I aggregated total loans, default counts, default rate %, average credit score, DTI, interest rate, and risk score by region. This view helps identify high-risk geographic segments.
mart.employment_risk_dashboard -
To analyze how employment type correlates with default risk.
I calculated loan counts, default rates, and risk metrics grouped by employment type to detect higher-risk borrower profiles.
After understanding region and employment risk, I introduced structured borrower classification.
mart.risk_segment_distribution
To classify borrowers into High, Medium, and Low risk segments.
I implemented risk segmentation logic using credit score and DTI thresholds and calculated the percentage distribution of each segment.
This segmentation created clear borrower risk buckets that I later used to build a weighted risk scoring model.
mart.avg_risk_score_by_region
To quantify regional risk using a weighted risk scoring model.
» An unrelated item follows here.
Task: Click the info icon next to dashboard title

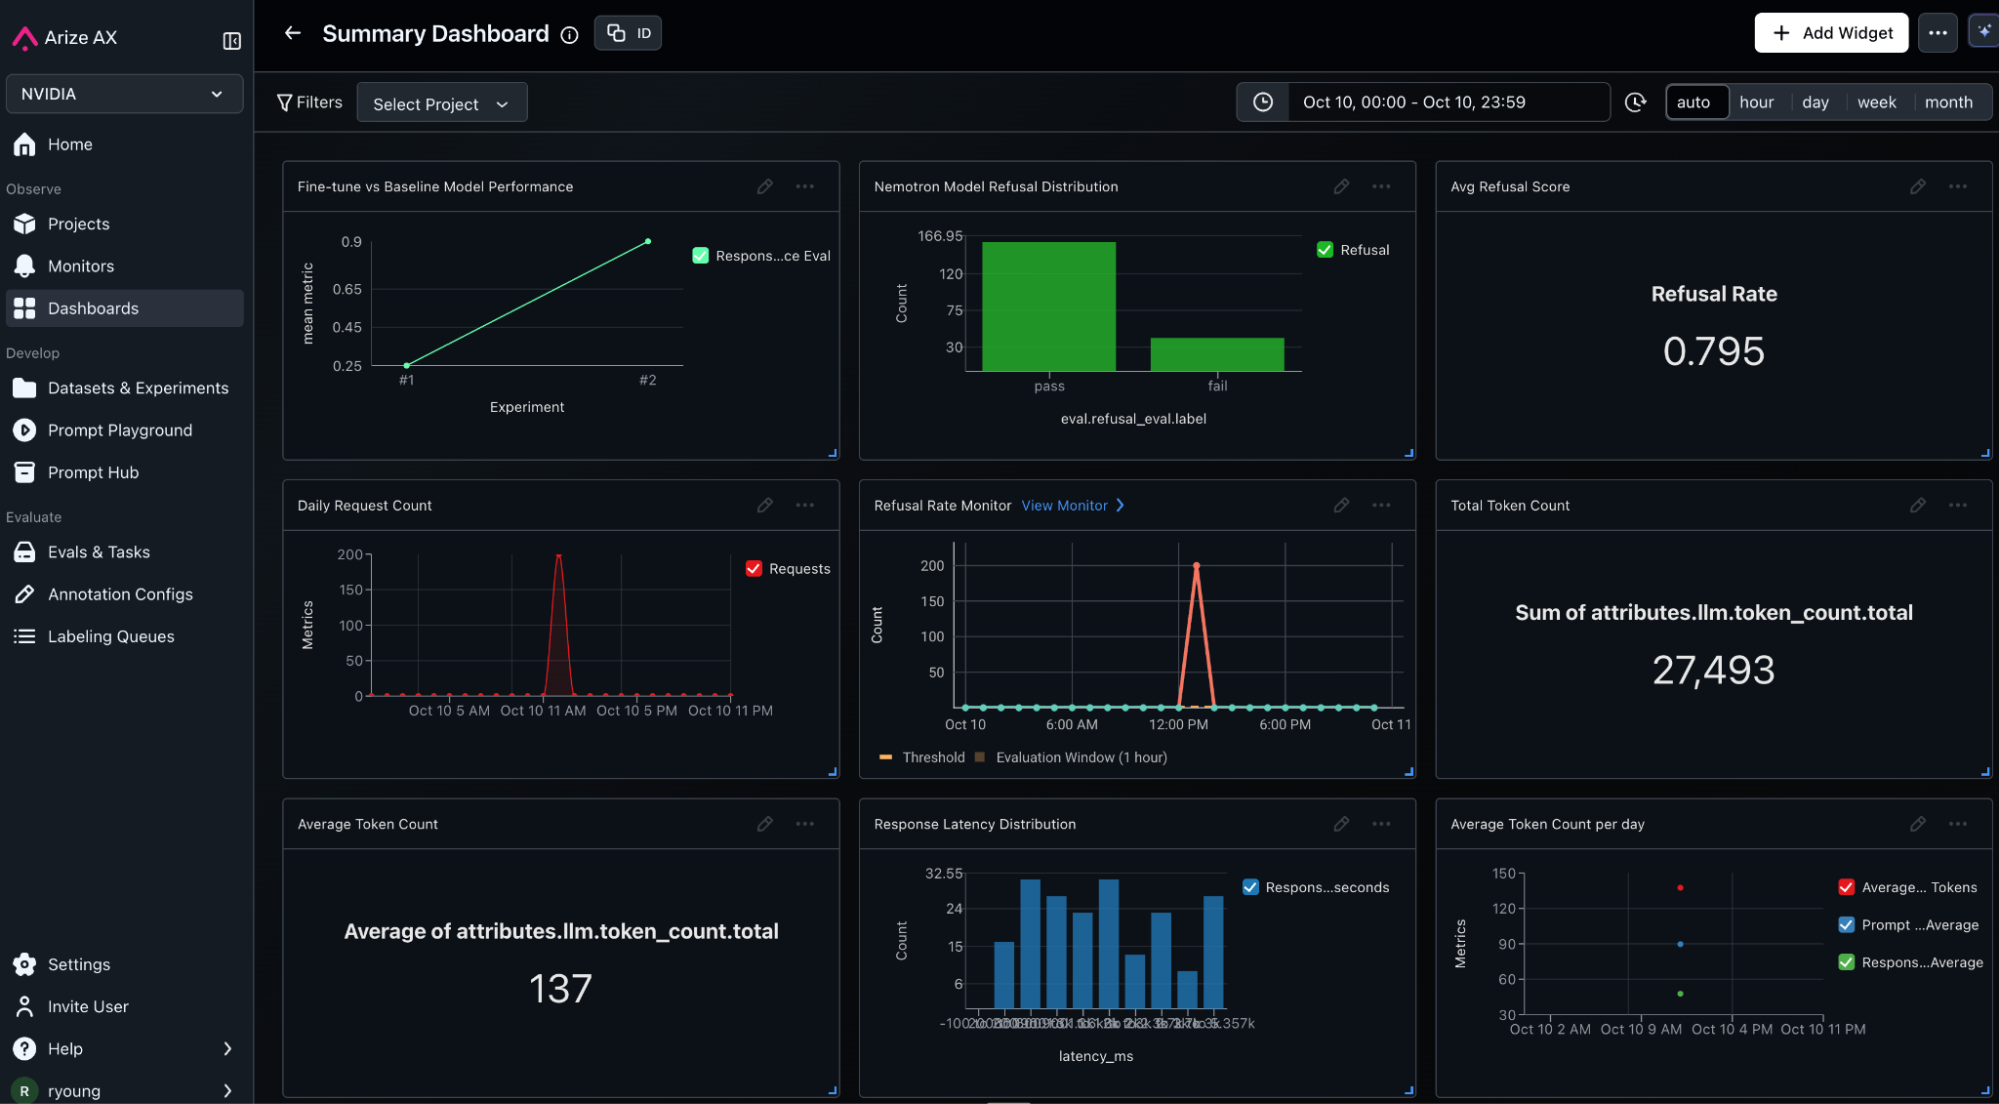Action: tap(570, 35)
I engineered a weighted composite risk scoring model by normalizing credit score, scaling debt-to-income ratio, and incorporating interest rate sensitivity into a bounded 0–100 risk framework using lease and greatest controls.
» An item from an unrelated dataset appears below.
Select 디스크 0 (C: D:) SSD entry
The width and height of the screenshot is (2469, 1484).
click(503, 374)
This model quantified borrower risk at the regional level, enabling comparative risk benchmarking across geographic segments.
mart.executive_risk_summary
To provide leadership with a high-level overview of portfolio risk exposure.
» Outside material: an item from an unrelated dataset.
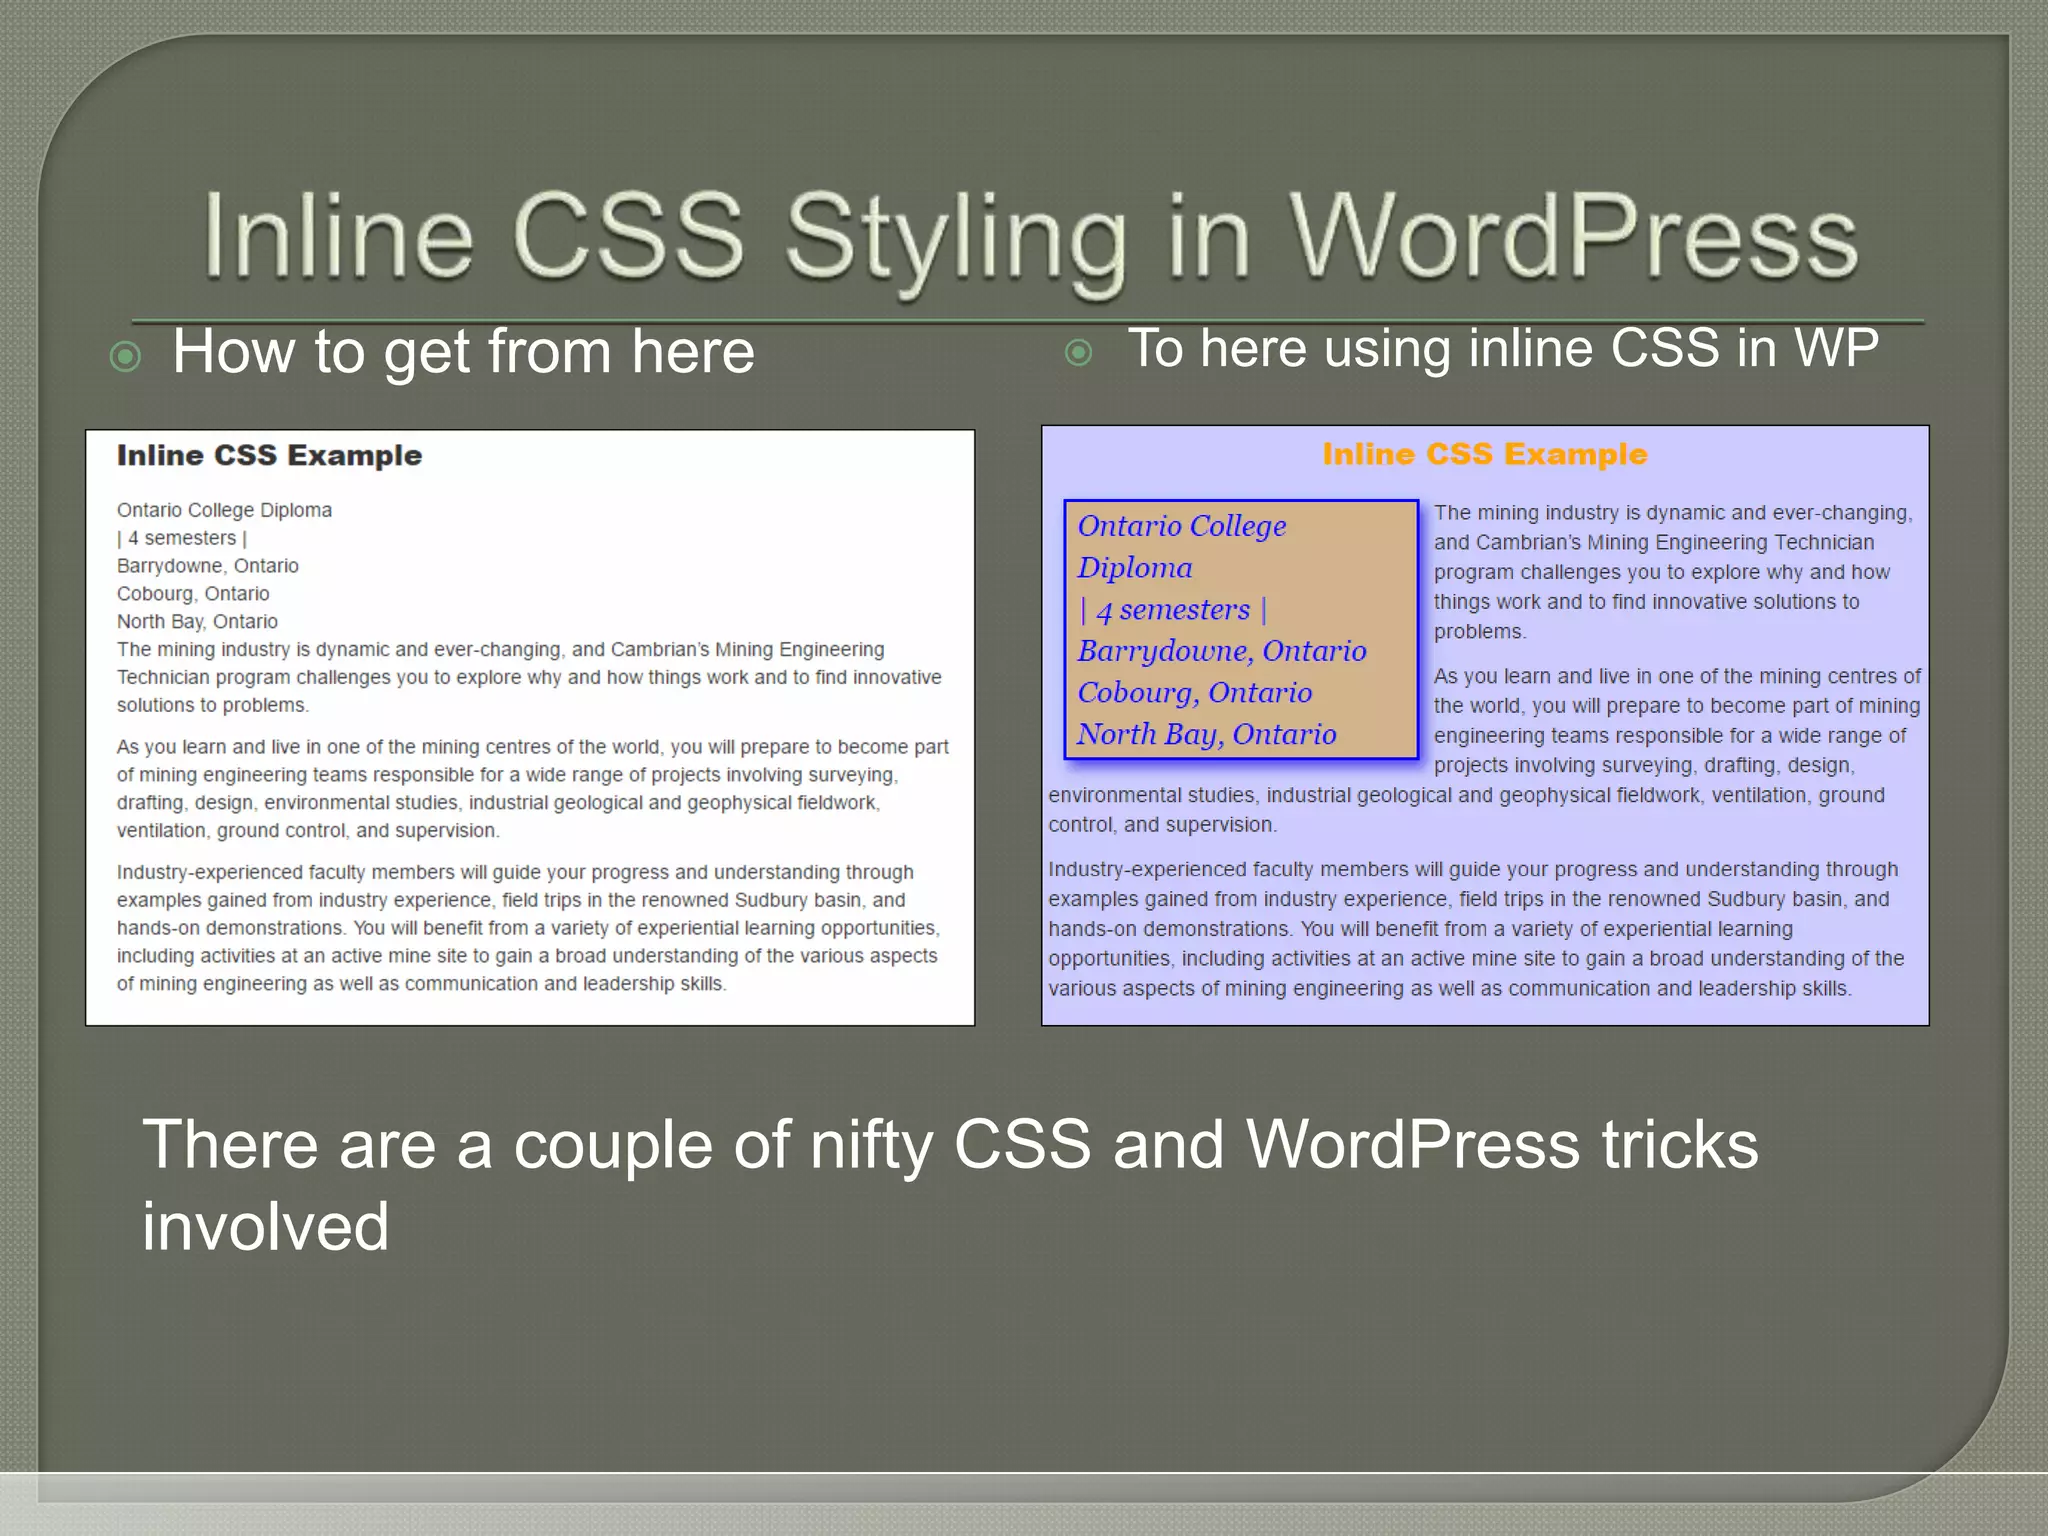The width and height of the screenshot is (2048, 1536).
Task: Click 'Barrydowne, Ontario' in the left screenshot
Action: [x=207, y=566]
I combined loan volume, default metrics, and risk indicators into a single summarized view designed for strategic decision-making.
This view consolidated regional loan volume, default rates, average credit score, DTI, and composite risk score into a leadership-ready analytical layer.
It provides executives with a high-level portfolio risk overview to support strategic credit allocation and risk mitigation decisions.
mart.master_region_dashboard
To consolidate multiple regional metrics into a structured reporting layer.
This view unified region-level loan volume, default metrics, credit indicators, and composite risk scores into a structured analytical reporting layer.
It standardizes regional KPIs into a consistent format for operational dashboards and comparative performance analysis.
mart.powerbi_master
This view serves as a flattened semantic modeling layer designed specifically for BI consumption.
I consolidated row-level loan attributes, derived risk segments, composite risk scores, and standardized analytical metrics into a denormalized structure to reduce transformation logic inside Power BI.
By pushing business logic into PostgreSQL, I improved dashboard performance, simplified DAX calculations, and established a single source of truth for executive reporting.
This view is now connected directly to Power BI for executive dashboard creation.
Secure BI Access Layer – Read-Only bi_reader Role
To simulate a production-grade BI deployment environment, I implemented a dedicated read-only database role (bi_reader) to securely expose Mart-layer analytical views to Power BI.
This role enforces least-privilege access by granting:
CONNECT access to the database
USAGE on the Mart schema
SELECT permissions on all current and future Mart tables and views
This ensures BI tools can query analytical outputs without write or modification privileges, maintaining data governance and security controls.
Verification: bi_reader Access Validation
I validated role permissions by querying PostgreSQL system catalog tables to confirm bi_reader had SELECT access on all Mart-layer views.
Data Model Documentation & ERD
To document database structure and support architectural transparency, I exported an Entity Relationship Diagram (ERD) illustrating schema separation (Staging → Core → Mart) and logical data flow.
This documentation supports maintainability, onboarding, and analytical traceability across transformation layers.
This project demonstrates the development of an end-to-end loan risk analytics pipeline using PostgreSQL and Power BI. Raw financial data was transformed into structured analytical insights through a layered architecture consisting of staging, core, and mart schemas. By implementing risk segmentation, composite risk scoring, and business-ready analytical views, the project enables stakeholders to monitor loan portfolio performance, identify high-risk borrower segments, and support data-driven credit decision making.